▸ Brief 1
In the mailing-list post about x86-64 JIT stubs, which source file holds the quoted handler for CALL64pcrel32 instructions?
▸ Brief 2
Pick up the mailing-list post about x86-64 JIT stubs after its last sentence and keep writing it.

[LLVMdev] Why does the x86-64 JIT emit stubs for external calls?

Wed Jun 10 12:17:02 PDT 2009

In X86CodeGen.cpp, the following code appears in the handler used for
CALL64pcrel32 instructions:

        // Assume undefined functions may be outside the Small codespace.
        bool NeedStub =
          (Is64BitMode &&
              (TM.getCodeModel() == CodeModel::Large ||
               TM.getSubtarget<X86Subtarget>().isTargetDarwin())) ||
          Opcode == X86::TAILJMPd;
        emitGlobalAddress(MO.getGlobal(), X86::reloc_pcrel_word,
                          MO.getOffset(), 0, NeedStub);

This causes every external call to be emitted as a call to a stub
which then jumps to the real function.

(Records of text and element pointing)
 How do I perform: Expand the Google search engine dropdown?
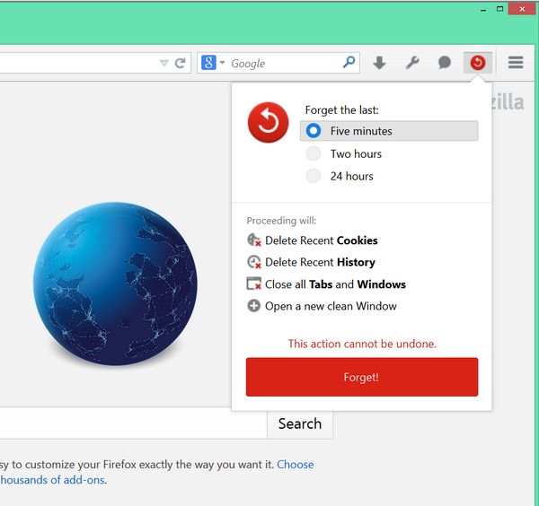pos(213,63)
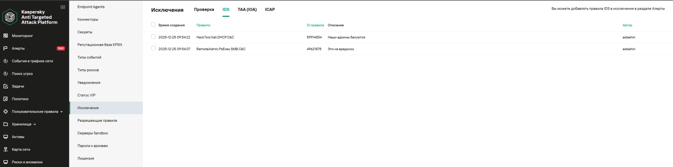Open the Разрешающие правила settings link
673x167 pixels.
tap(97, 121)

▸ Exercise output 1
X86CodeGen.cpp

▸ Exercise output 2
I understand, thanks to the helpful folks on #llvm, that calls across
more than 31 bits of address space need to be emitted as a "mov
$ADDRESS, r10; call *r10" pair instead of the simple "call
rip+ADDRESS" used for calls within 31 bits. But why isn't the mov+call
pair emitted inline? And why are Darwin and TAILJMPs special?

Having this out of line seems to lose up to 2% performance on the
Unladen Swallow benchmarks, so, while it's not urgent, it'd be nice to
figure out how to avoid the stubs.

What kind of patch would be welcome to fix this?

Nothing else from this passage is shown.